When I was twelve or thirteen, I walked down the aisle during a revival and started my Journey of Faith.  It certainly has not been without pitfalls, setbacks, and times when I wandered far away from the will of God.  But God was still there waiting with the unconditional love of a parent for me to come home so he could calm the rough waters and steer me safely through the rapids.  My ship has certainly been battered and the sails have been torn, but I am not any different from anyone else.  Every person here has been through hardships and struggles.  Thanks be to God for being there for us and not leaving us out there on our own.

Most of you know of my struggle with leukemia.  The last two and a half years have certainly been full of raging seas.  When I was in the hospital going through treatment I thought about this song a lot.  I titled my CarePage (with the UNC Cancer Hospital CarePages website) “The Anchor Holds.”  I would listen to this song or sing it in my head and think about my faith and the foundation of faith that had helped to mold me into who I was.  In my life, I had witnessed some great examples of living in faith that I could turn to.

I thought of my Grandmother Smith, my mother’s mother, and her struggle with cancer.  I remember visiting her as she lay in a bed she had been confined to for months and what I remember most is that she still praised God.  I remember asking her if she got lonely lying there by herself and she told me that angels came and comforted her.  She knew her time to go was near and she said that she could hear choirs of angels singing to her.  She would sing along and tell me that she wished I could hear it because it was so beautiful.

I thought of my uncle, Joe Rosser, who died of leukemia.  My Uncle Joe was a big strong man who threw big truck tires around like they were nothing (he owned a tire store) and laughed all the time.  He was one of my favorite people.  He was also a true testament of living by faith.  When he was sick and I watched him grow weak and suffer, I saw that his faith never faltered.  I never saw him act like he felt sorry for himself and his example taught me when I became sick not to ask “Why me?” but “Why not me?”

And then every day, I got to see Sandy, who has been my rock.  She suffered through everything I did.  She was with me every day.  When I would begin to feel sorry for myself, I only had to look at her to see evidence of God’s love.  When I would get frustrated or depressed she would pick up the bible and say “Let’s do our devotional” or “Let’s read some Psalms.”

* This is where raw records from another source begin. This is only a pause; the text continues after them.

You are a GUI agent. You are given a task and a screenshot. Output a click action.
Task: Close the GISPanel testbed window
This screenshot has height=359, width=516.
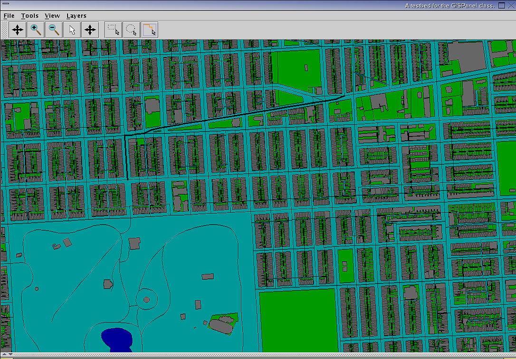coord(511,5)
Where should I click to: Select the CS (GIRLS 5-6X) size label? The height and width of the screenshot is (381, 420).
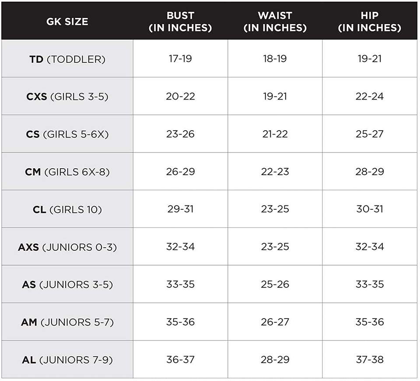click(x=67, y=134)
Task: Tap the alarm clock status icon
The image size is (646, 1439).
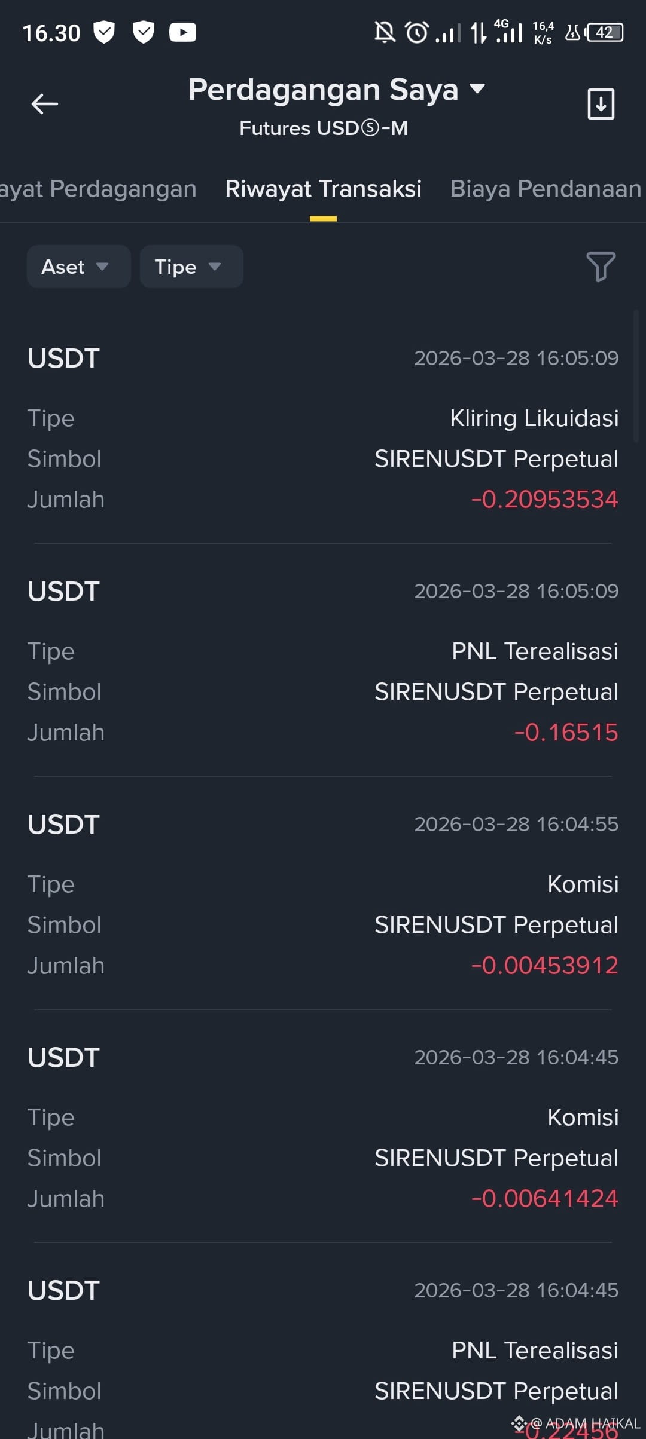Action: click(417, 32)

Every person at Culbreth Church, many other family members, and people in the community have had an impact on my Journey of Faith and I want to thank you.  Every person in this church could probably tell of others who have had an impact on them.

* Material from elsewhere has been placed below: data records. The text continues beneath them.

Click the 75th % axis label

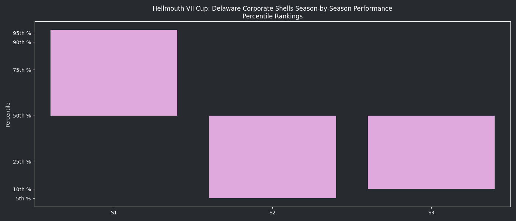point(22,70)
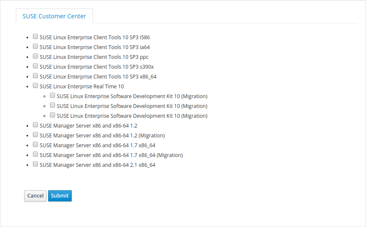This screenshot has width=366, height=227.
Task: Click the Cancel button
Action: pos(35,196)
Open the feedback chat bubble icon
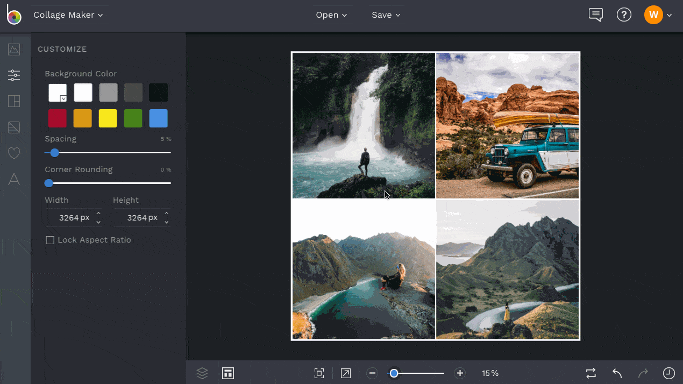 (595, 15)
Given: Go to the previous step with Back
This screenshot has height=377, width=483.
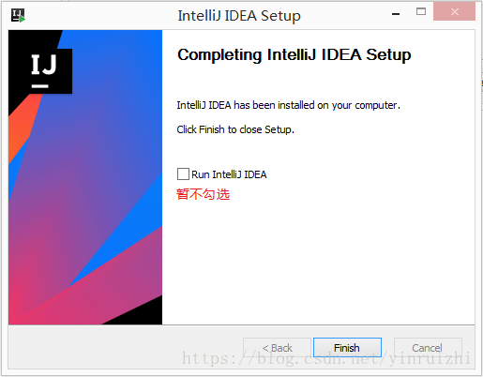Looking at the screenshot, I should (278, 347).
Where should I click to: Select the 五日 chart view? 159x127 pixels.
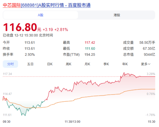(x=30, y=64)
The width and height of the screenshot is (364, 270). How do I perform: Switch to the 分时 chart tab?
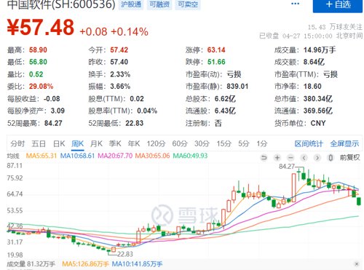(17, 143)
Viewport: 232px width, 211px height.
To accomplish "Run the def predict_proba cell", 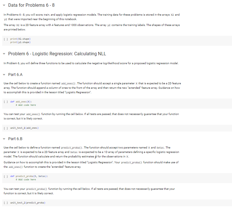I will (x=6, y=176).
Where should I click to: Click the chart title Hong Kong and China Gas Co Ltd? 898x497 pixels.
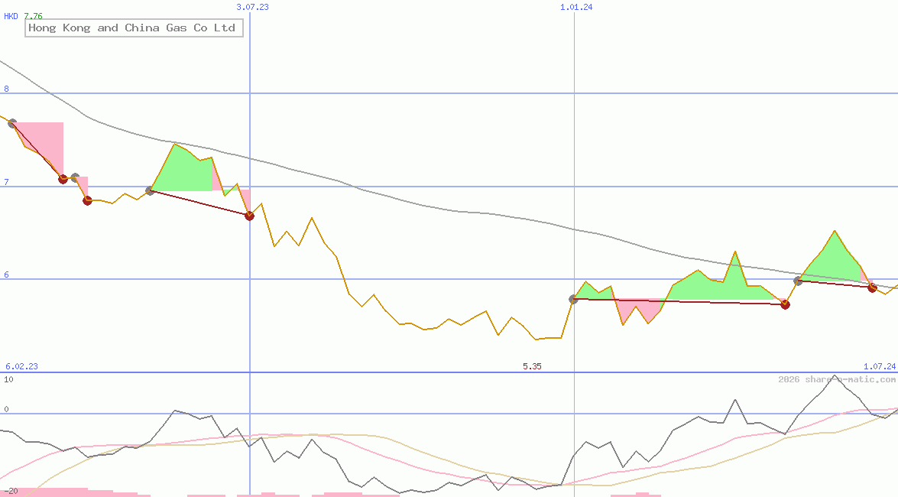pos(133,28)
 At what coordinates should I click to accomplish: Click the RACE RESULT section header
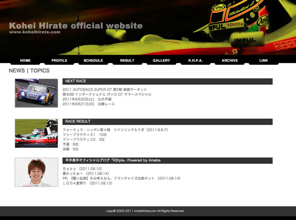click(x=168, y=121)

I feel sorry for those folks who laugh at us because of our faith and say God is for people who are weak-minded.  I feel sorry for them because they do not know the peace that we have in times of trouble through our faith in the unfailing love of Jesus Christ.  They have nothing to hold onto when times are rough, they cannot stand up to raging seas because they have no anchor to hold them firmly in place.  It seems to be such a meaningless and joyless existence.  I want to know that when times are tough and I fall on my knees, I will have Someone to call upon.

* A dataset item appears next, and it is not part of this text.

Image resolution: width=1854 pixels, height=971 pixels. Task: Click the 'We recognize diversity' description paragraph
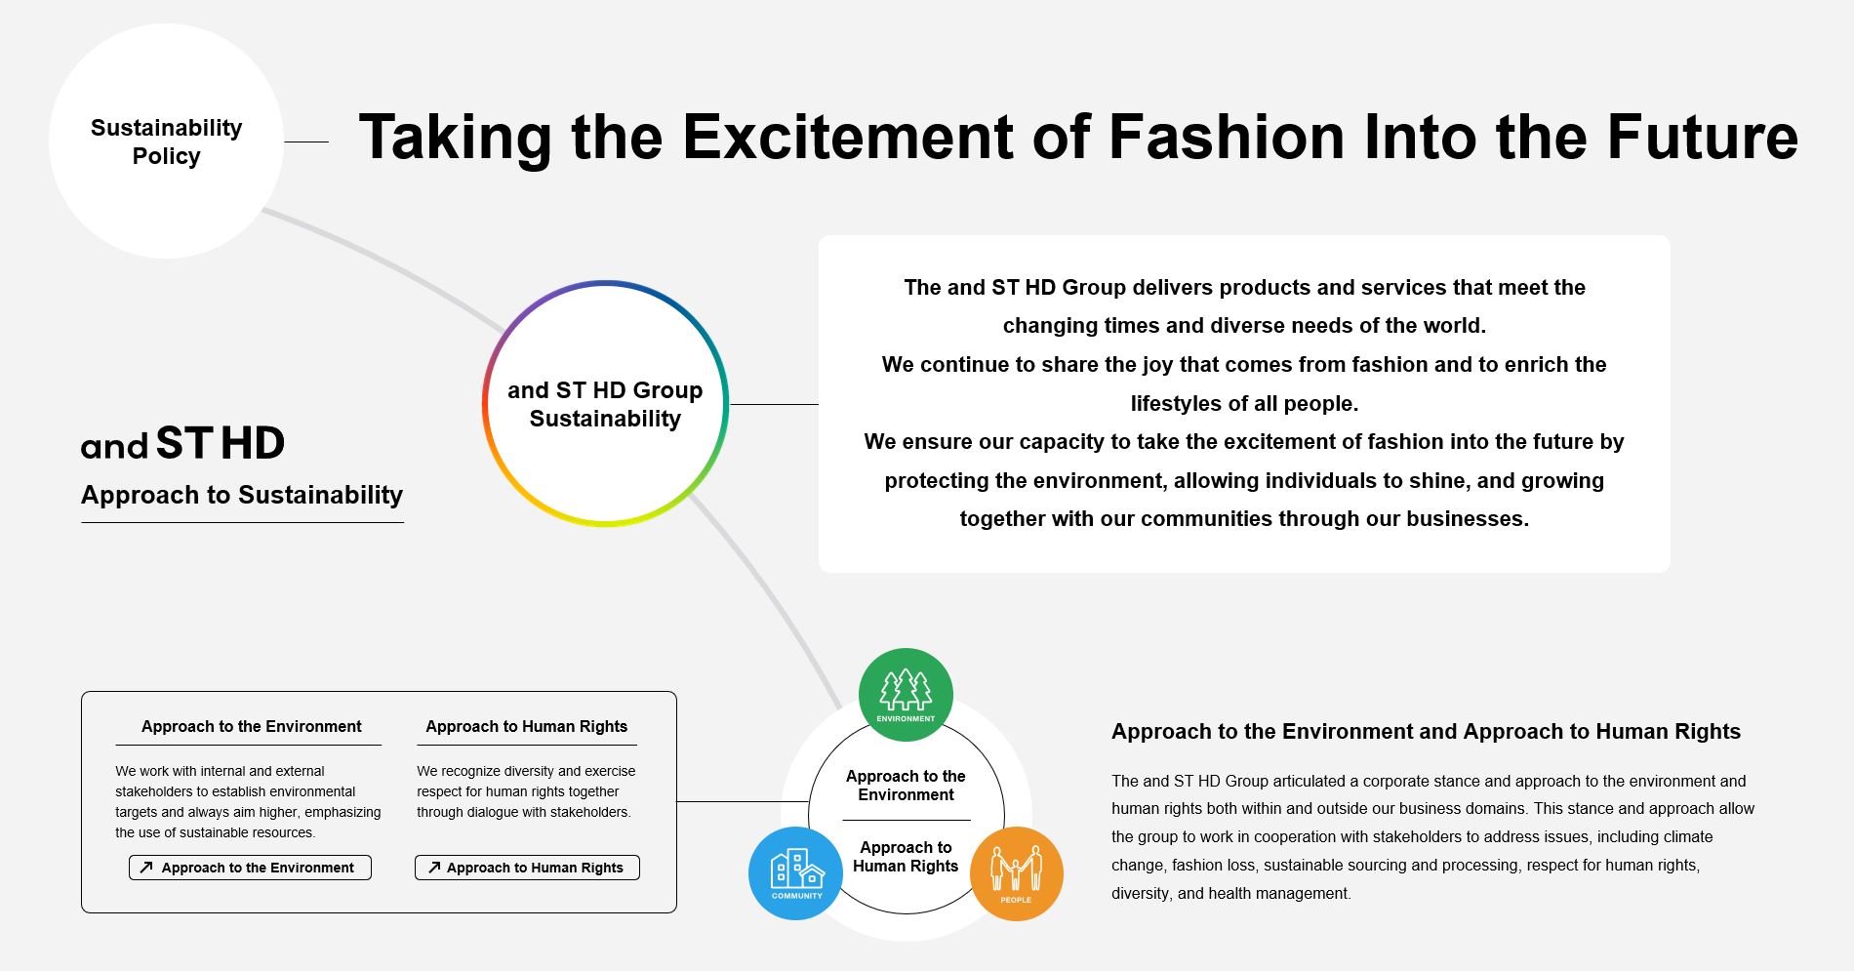pos(526,791)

Sandy and I made the decision long ago that our children would grow up in church and that they would see our faith in Christ through the lives we lead.  Now believe me, I am not breaking my arm patting myself on the back, because I have failed miserably on many occasions to be the man God expects me to be.  But I keep trying and I hope that we can all strive every day  to be better people, better Christians, and be more faithful in our walk with God.

Thank you for helping me in my Journey of Faith.  The ship may be battered, the sails certainly feel torn, and even though the raging seas will come again, we have the assurance that Christ will be there with us in spite of any storm.